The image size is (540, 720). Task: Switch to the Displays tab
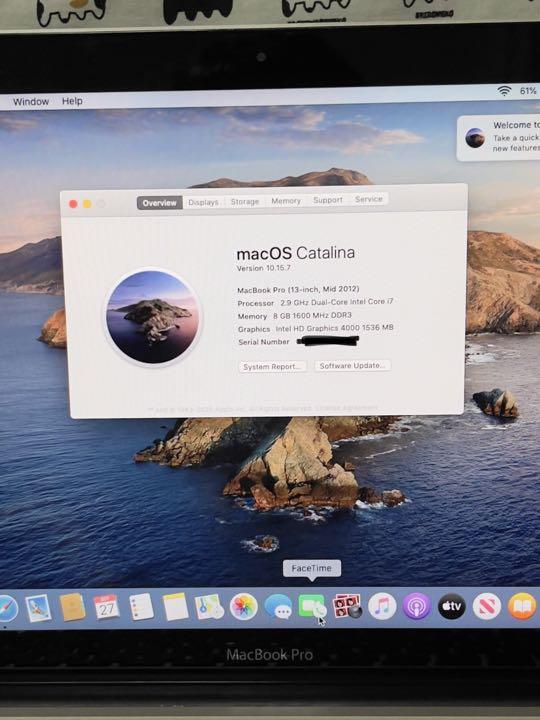pyautogui.click(x=203, y=202)
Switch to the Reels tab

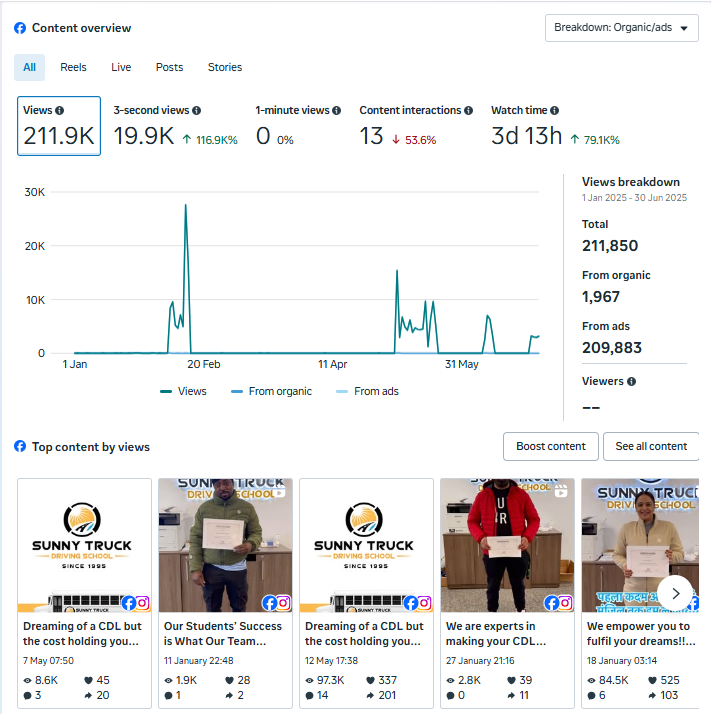point(73,67)
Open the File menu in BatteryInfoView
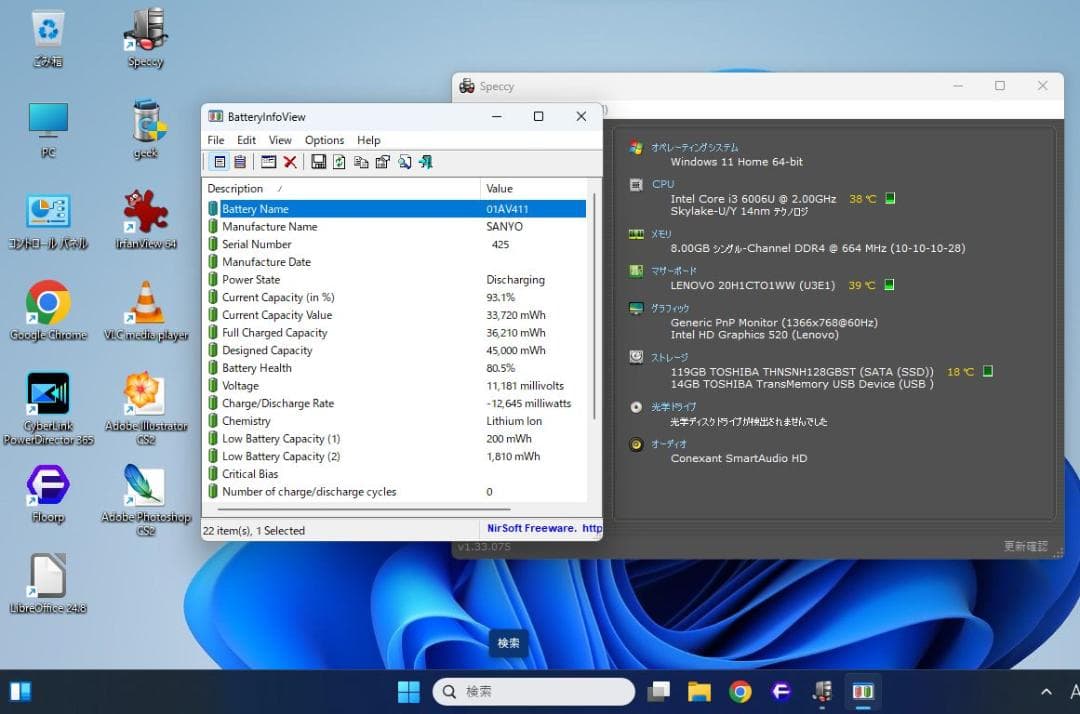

--------------------

Could you give all of the data again exactly as written, omitting any pictures?

The image size is (540, 720). Task: Switch to the Displays tab
pyautogui.click(x=203, y=202)
Switch to the Reels tab

point(73,67)
Open the File menu in BatteryInfoView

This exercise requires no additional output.